The medicine Ataluren (TranslarnaTM) binds itself to the “protein machine” and weakens the recognition of the stop signal and can “overwrite” this. This leads to the production of normal proteins over the full length. It is a powder that is drunk solved in water three times a day. In safety studies involving more than a thousand patients (> 2 years; with another disorder than Usher Syndrome) only minimum side effects were observed, such as diarrhoea of nausea during the first week of use. By now, Ataluren has been approved in Europe as a medicine for treating Duchenne muscular dystrophy (a serious form of muscular dystrophy) as a consequence of “nonsense” mutations in the DMD gene.

In the laboratories of Kerstin Nagel-Wolfrum (Johannes Gutenberg Universität, Mainz, Germany) and Mariya Moosajee (UCL, London, UK) it was demonstrated that in cultivated cells of a patient with “nonsense” mutations in USH2A, about 20 to 25% of the normal quantity of USH2a protein is produced again after administration. This might be sufficient to effectively slow down the progression of the disease. The laboratory in London now wants to start testing this medicine with patients suffering from retinitis pigmentosa caused by “nonsense” mutations in USH2a and USH1C.

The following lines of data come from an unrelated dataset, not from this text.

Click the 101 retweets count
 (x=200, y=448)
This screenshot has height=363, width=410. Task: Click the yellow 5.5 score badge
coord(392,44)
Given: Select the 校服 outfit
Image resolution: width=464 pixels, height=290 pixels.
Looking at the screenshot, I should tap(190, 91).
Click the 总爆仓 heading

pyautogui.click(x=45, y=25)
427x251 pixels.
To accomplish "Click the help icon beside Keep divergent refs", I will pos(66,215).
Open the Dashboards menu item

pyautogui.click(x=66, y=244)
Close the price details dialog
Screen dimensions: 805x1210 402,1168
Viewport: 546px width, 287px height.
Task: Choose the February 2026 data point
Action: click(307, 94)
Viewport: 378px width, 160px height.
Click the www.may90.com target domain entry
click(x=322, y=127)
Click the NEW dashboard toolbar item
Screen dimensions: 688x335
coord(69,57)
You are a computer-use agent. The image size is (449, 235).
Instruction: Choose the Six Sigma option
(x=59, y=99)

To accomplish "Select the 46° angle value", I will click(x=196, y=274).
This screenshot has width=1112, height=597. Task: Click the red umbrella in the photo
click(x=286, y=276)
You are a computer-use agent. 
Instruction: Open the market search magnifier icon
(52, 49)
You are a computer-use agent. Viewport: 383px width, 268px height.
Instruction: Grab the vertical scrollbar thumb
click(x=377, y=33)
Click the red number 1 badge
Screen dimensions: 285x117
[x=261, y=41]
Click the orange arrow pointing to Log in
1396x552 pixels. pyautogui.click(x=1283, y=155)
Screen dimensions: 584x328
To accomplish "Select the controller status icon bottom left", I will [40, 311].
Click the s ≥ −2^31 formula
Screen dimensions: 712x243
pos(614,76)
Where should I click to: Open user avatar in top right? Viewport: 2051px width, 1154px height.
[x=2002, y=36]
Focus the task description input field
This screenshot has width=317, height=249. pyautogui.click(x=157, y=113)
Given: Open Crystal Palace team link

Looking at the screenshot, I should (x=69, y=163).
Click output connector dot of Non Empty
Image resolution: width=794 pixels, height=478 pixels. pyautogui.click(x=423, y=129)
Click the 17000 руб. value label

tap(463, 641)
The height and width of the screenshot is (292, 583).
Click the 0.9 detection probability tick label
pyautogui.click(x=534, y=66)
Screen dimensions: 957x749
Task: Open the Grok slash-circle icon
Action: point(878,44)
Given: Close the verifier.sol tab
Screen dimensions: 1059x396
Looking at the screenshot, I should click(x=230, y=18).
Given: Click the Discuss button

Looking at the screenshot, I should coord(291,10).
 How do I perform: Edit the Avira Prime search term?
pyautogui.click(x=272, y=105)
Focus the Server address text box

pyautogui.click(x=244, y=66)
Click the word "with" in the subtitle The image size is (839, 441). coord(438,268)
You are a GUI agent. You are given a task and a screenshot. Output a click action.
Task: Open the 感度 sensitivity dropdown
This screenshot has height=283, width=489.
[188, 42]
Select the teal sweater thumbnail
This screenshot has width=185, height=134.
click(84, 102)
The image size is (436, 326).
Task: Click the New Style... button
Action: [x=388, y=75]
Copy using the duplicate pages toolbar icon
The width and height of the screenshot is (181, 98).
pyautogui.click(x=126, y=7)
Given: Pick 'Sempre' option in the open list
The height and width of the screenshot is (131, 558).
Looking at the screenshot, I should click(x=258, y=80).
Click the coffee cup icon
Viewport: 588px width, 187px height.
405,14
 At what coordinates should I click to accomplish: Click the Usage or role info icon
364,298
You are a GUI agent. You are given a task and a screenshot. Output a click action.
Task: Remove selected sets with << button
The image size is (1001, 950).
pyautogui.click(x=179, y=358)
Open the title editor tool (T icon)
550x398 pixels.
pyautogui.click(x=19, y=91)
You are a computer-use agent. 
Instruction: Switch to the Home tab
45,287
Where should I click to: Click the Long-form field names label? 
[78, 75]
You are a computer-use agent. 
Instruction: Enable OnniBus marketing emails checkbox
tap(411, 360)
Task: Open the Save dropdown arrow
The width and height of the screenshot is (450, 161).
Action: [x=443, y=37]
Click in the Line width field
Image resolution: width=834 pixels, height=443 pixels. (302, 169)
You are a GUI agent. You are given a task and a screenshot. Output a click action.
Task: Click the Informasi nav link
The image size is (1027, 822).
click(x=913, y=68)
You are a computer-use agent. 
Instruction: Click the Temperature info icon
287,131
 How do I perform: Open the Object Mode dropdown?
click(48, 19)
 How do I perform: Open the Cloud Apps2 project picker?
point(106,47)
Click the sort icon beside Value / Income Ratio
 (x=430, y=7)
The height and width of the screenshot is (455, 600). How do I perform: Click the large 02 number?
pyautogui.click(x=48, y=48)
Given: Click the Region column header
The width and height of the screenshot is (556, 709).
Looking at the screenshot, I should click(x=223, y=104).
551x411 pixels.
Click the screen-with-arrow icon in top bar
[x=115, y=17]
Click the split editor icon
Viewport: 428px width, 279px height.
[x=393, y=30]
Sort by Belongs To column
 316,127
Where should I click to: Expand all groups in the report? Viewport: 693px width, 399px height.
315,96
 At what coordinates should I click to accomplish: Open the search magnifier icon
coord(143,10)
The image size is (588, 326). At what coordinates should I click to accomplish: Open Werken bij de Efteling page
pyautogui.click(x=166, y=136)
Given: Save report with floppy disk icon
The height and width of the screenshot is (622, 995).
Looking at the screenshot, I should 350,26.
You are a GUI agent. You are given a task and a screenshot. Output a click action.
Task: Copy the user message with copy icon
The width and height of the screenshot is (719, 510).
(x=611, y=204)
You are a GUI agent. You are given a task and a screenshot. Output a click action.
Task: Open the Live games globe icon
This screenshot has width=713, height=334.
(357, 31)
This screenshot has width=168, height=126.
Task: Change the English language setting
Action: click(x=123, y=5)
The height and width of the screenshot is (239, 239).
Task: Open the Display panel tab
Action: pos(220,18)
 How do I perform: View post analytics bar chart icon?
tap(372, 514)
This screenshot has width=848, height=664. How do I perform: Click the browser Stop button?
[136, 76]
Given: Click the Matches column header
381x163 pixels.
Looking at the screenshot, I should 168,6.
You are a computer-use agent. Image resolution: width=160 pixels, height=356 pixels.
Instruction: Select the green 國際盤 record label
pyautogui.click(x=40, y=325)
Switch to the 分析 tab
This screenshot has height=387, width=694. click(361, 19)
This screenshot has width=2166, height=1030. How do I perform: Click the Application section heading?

A cross-over test is started with the medicine Ataluren in the Moorfields Eye Hospital. A cross-over study is a study in which test persons are all administered the medicine for a certain period and a placebo for a certain period. It is expected that it will take a total period of two years to guarantee absolute safety and to be able to determine whether the deterioration of the vision is inhibited or stabilised.